Disadvantages of Defined Contribution Pension Plans

Defined contribution plans have come under a lot of criticism because of the various disadvantages that they have. Many of these plans have been viewed as a covert way to absolve the government of any responsibility related to the retirement of its citizens.

Given the many other socio-economic factors which are at play, defined contribution plans are viewed as having replaced the assurance of a pension plan with the uncertain vagaries of the market.

In the previous article, we have seen how the world has moved from defined benefit pension plans to defined contribution pension plans. We have also seen why private entities all across the globe have been supportive of this change. Their willingness to quickly implement this change has led to a situation wherein more than three-quarters of pensions in the world are based on defined contribution plans.

There are serious drawbacks to defined contribution plans. Such drawbacks warrant a detailed discussion. In this article, we will discuss some of the common disadvantages which are associated with defined contribution pension plans.

  1. Linked to Financial Markets: The biggest downside of a defined contribution pension plan is that the concept of fixed benefits has become obsolete since the introduction of such plans.
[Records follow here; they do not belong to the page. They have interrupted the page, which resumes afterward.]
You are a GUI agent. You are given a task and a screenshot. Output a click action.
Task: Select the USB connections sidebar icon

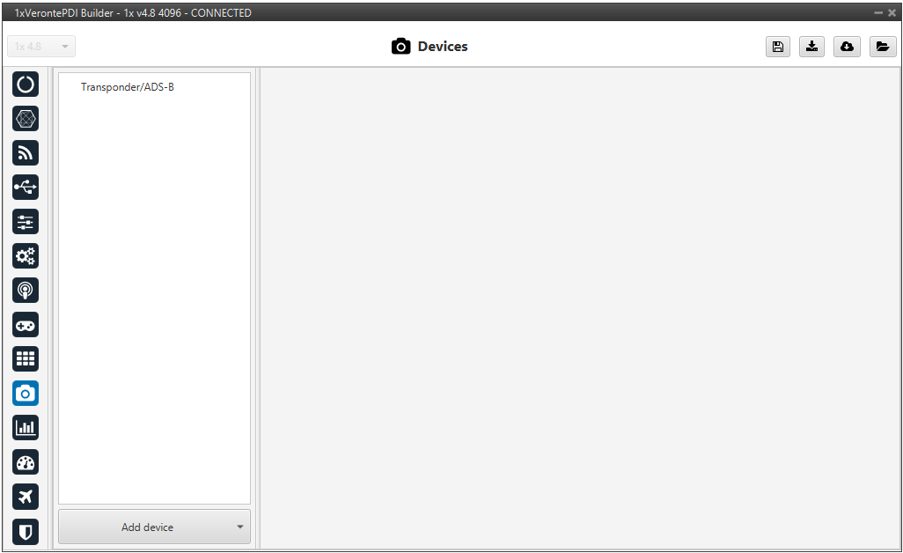pos(26,188)
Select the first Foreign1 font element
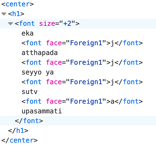The width and height of the screenshot is (156, 145). (82, 43)
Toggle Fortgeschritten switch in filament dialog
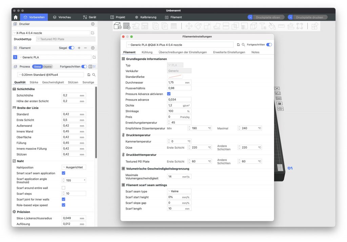347x242 pixels. click(269, 45)
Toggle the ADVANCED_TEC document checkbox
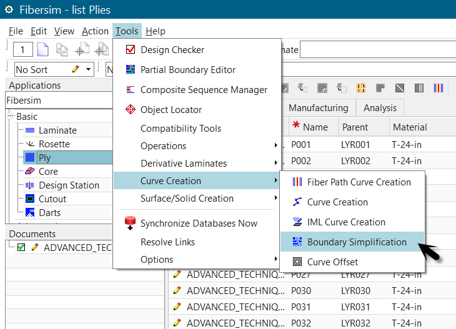Image resolution: width=456 pixels, height=329 pixels. click(x=21, y=248)
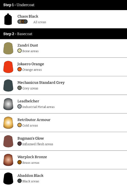
Task: Open the Leadbelcher paint name
Action: (x=28, y=101)
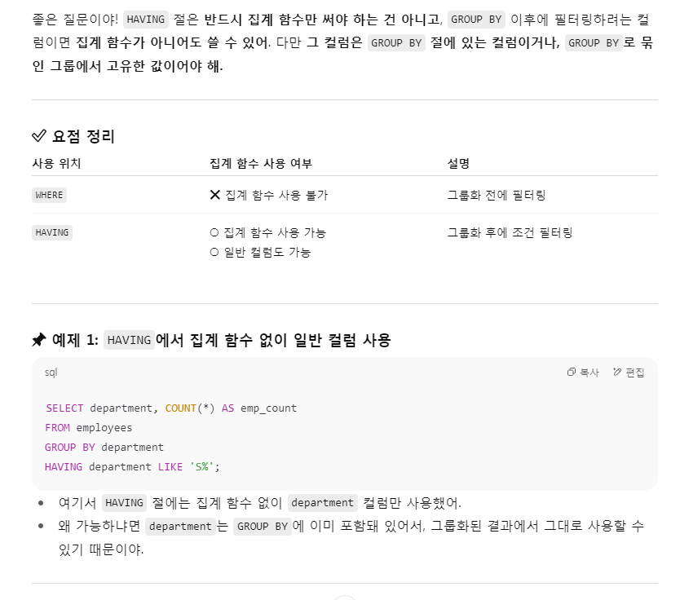
Task: Click the X mark before 집계 함수 사용 불가
Action: pos(214,195)
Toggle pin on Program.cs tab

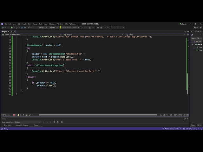pos(11,32)

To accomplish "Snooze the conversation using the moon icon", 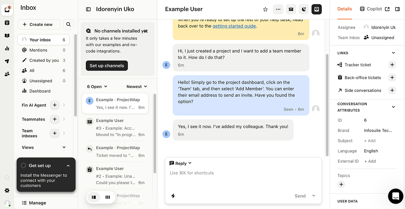I will pos(303,9).
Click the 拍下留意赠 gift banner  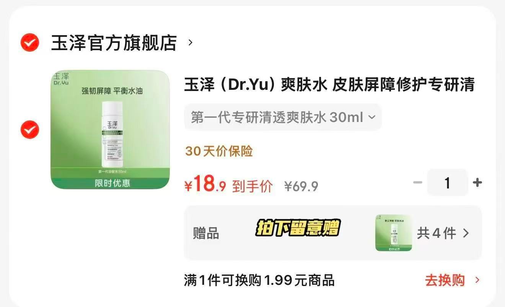298,228
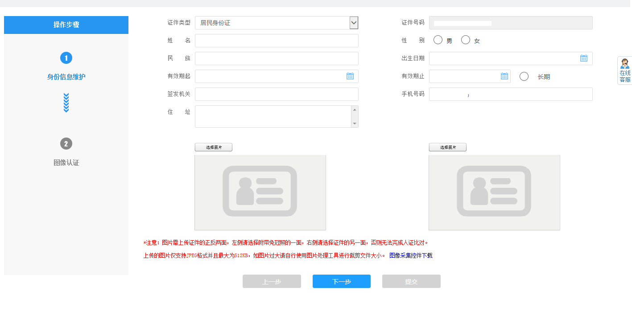Select the 女 gender radio button

click(466, 40)
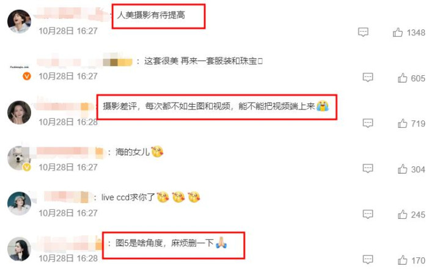The width and height of the screenshot is (440, 280).
Task: Like the 海的女儿 comment
Action: click(x=402, y=169)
    A defined contribution pension plan works by passing on the market risk to the employee. Hence, the company is merely a trustee which contributes a given sum of money to the markets on behalf of the employee. The employee bears complete responsibility for market risks. Hence, if the retirement corpus of the employee becomes very low because of market conditions, then the company is not liable to pay the difference. On the flip side, if the employee is able to generate phenomenal returns in the market, they are entitled to keep those returns too.

    The problem with this arrangement is that financial markets can be quite risky. Since people who retire do not have any other sources of income, many experts consider their exposure to financial markets as being excessively risky.

  2. High Fees: A defined contribution pension plan can be thought of as a type of mutual fund. A lot of investors pool their money which is locked in over long periods of time. Just like mutual funds, pension funds also have fund management expenses.

    In many cases, pension funds tend to be inefficient. Hence, their expenses tend to be higher than average mutual fund. Since pension investments are held over very long periods of time, the difference of a few percentage points can make a huge difference to the corpus.

  3. Higher Unemployment: The problem with defined contribution pension plans is that employees have to first make large contributions to the fund in order to be able to compound that money over large periods of time. However, in many places across the world, there is large-scale unemployment. This is truer in the case of older employees.

    There are many industries such as the tech industry where there is an implicit preference for having a younger employee on board. If not outright unemployment, underemployment is also common in many industries. Due to high unemployment people have to take jobs which they are overqualified for.

    If a large number of people are unemployed or underemployed, their pension contributions tend to be inadequate. This is very different from defined benefit pension plans where stable employment was a given.

  4. Lower Growth of Income: The final corpus value of a defined contribution pension plan is dependent upon the employee’s recurrent contributions. At the same time, the employee’s contributions are themselves dependent upon the growth rate of their business. However, over the past few years, employee wages have been largely stagnant. On the other hand, their expenses have been steadily rising due to inflation.

    In other words, the real income of the employees tends to do go down with time.

    Over time, this translates to a smaller percentage of the salary being channeled towards defined contribution pension plans. Smaller monetary inputs in the scheme finally lead to a situation wherein the final corpus is also smaller than required.

  5. Longevity Risk: A defined contribution pension plan provides users with the option of taking either lump sum payments or periodic payments. The periodic payments also tend to be a fixed amount. These amounts generally do not increase on a yearly basis. However, with the advances in medical science, the average life expectancy of human beings has increased significantly.

    Hence, defined contribution plans always bear the risk that the employee may live to an age where they either run out of their corpus money or the money that they receive on a monthly basis has very little value thanks to high inflation rates.

    It is also important to note that the cost of medical treatment has been spiralling out of control over the years. Also since medical expenses are a big part of the overall expense of the retirees, the inflation rate for retirees tends to be much higher than the average inflation rate.

    Hence, the pension amount which may seem significant in the early years of retirement may quickly become insufficient in the later years.

The bottom line is that defined contribution pension plans have some serious disadvantages if the employee is not disciplined with their contributions. Also, the onus of risk-taking and choosing the asset class falls on the employee who may not be able to make the best decisions.

Companies are happy to implement defined contribution pension plans since they only have to act as a trustee. They are not liable to pay a fixed amount to the employee regardless of market conditions.